RE: Is it true that there is no absolute morality?
March 8, 2017 at 8:19 pm
(This post was last modified: March 8, 2017 at 8:45 pm by bennyboy.)
(March 8, 2017 at 7:55 pm)Jörmungandr Wrote: It's true that humans are moral animals because of our DNA, however our DNA does not constitute a moral system in the same sense that the design of an automobile does not constitute a car. Thus if DNA is objective or not is irrelevant.Well, let's assume that most people are both intrinsically moral (i.e. they have the capacity to act on a sense of right and wrong) and have moral ideas (they creatively apply concepts of right or wrong to their cultures, their life experiences and so on). I don't think anyone would argue that specific moral ideas and systems are not subjective in the sense that they come from subjective consideration of one's feelings and one's environment, including cultural ideas one is immersed in. But what about morality as a capacity to form and act on ideas about right or wrong? I'd say this is a more essential definition, and that it is very much an objective property of humans and maybe some animals.
(March 8, 2017 at 6:18 pm)bennyboy Wrote: But I more recently distinguished between two definitions of "morality" that I felt could put this conversation to bed.
1) A system of ideas about what represents right or wrong, and about behaviors which represent them.
2) The capacity or tendency to have a sense of right or wrong, and the motivation to act accordingly.
The former, which I think you are talking about when you talk about opinions being variably true or not true, is most usefully described in subjective terms.
The latter, which is ingrained in us at a genetic level, and which has been studied in animals not capable of forming linguistic ideas or holding "opinions," is most usefully described in objective terms.

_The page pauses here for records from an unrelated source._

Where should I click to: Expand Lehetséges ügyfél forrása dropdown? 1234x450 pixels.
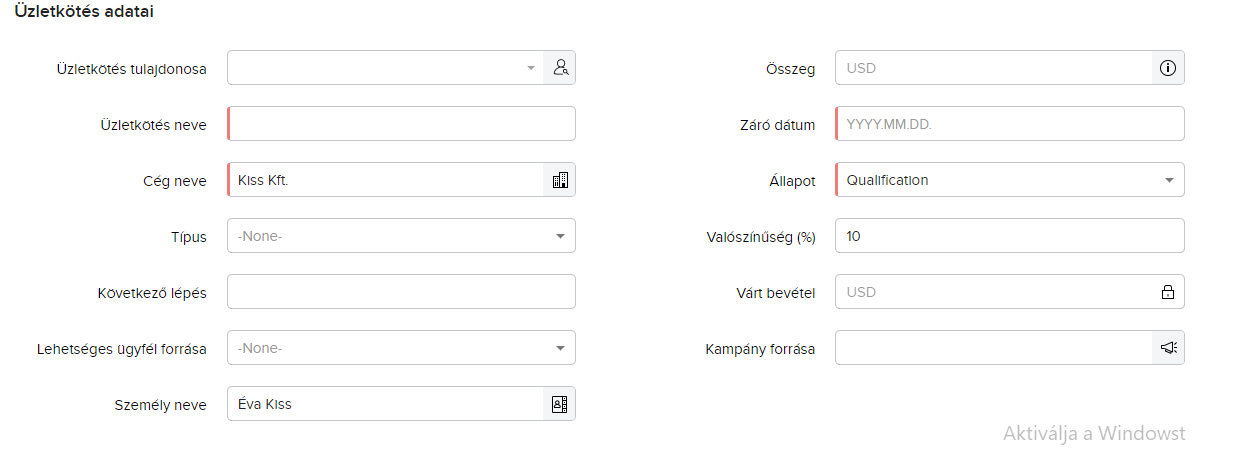pyautogui.click(x=400, y=348)
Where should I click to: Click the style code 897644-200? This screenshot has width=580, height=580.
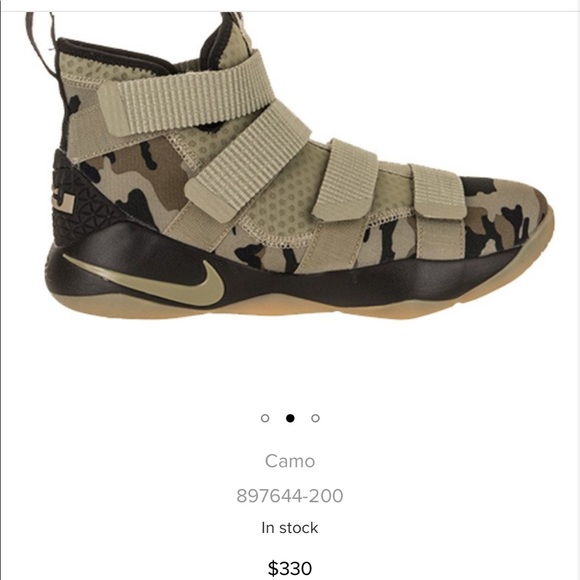click(290, 496)
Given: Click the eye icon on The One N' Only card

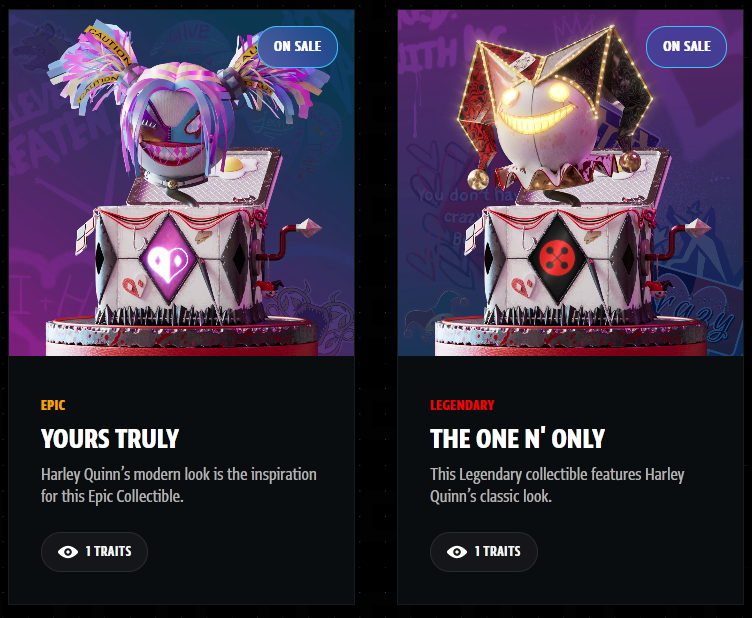Looking at the screenshot, I should coord(457,552).
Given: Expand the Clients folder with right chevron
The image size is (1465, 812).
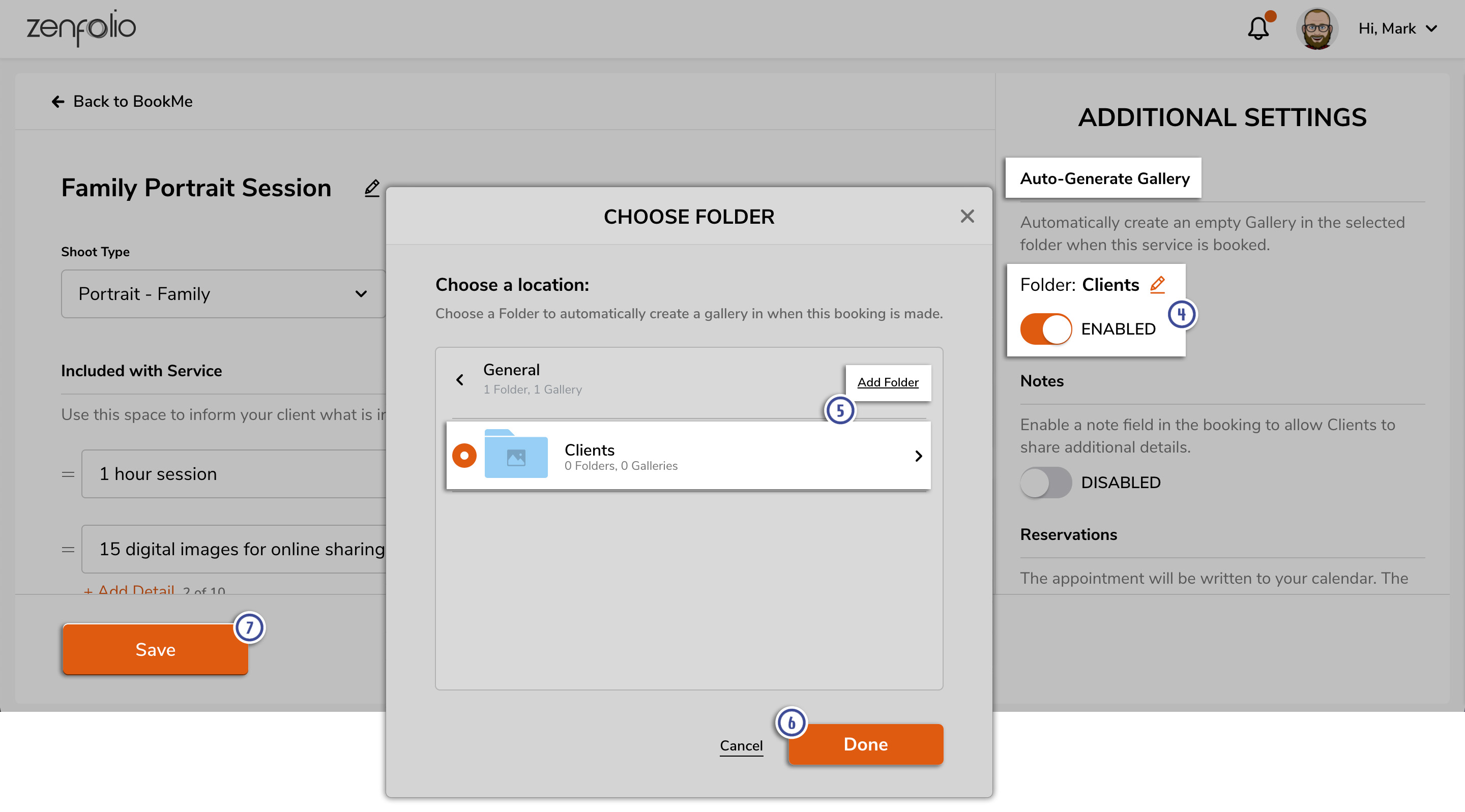Looking at the screenshot, I should [918, 456].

No. The brain functions which comprise the thoughts of morality are still subjective, whether they're viewed in terms of blood flow and fMRIs or not because they are the thoughts and opinions of a subject, just viewed in a different form. You don't get from subjectivity to objectivity simply by changing viewpoint; objectivity means you are completely outside the loop of internal mental events, whether they are viewed as blood flow or as thoughts. Perhaps you mean the latter is most usefully described third person, but that's not the same as objectively.
Take a sociopath whose condition is based on brain damage. He is still capable of understanding moral ideas in a pedantic sense, but he is much less likely than others to act on them. This demonstrates to me that morality, and I use this in the sense of the capacity and tendency to ACT on moral ideas rather then simply to understand them (or even form them), is a matter of brain function, but not only of cognitive brain function.
All healthy humans will have a moral sense, no matter what culture they are in. Some unhealthy humans will fail to act according to moral ideas, because they lack the mechanism for moral motivation. The capacity to act morally is therefore more physical than it is mental (read: subjective), though in 100% of cases, and very much by definition, those behaviors will always be mediated by the subjective flow of feelings and ideas. The ideas are not the essence of morality, rather they are the subjective expression OF morality.
(March 8, 2017 at 6:58 pm)Nonpareil Wrote: You keep trying to rope "agency" into this when it has nothing to do with the subject at hand.
Stop it. You are only confusing yourself further.
I might have to stop responding to you, only because your condescending tone reduces my enjoyment of the discussion, and enjoyment is why I spend time on these forums. Please stop it, or be ignored.
"Agency" has a lot to do with ideas and with actions, and has plenty to do with the subject at hand. If you don't think that to be the case, then you'll have to define your terms more clearly. What does "subjective" mean to you? By what criteria do you judge something to be subjective? How do you identify that which is subjective in the real world?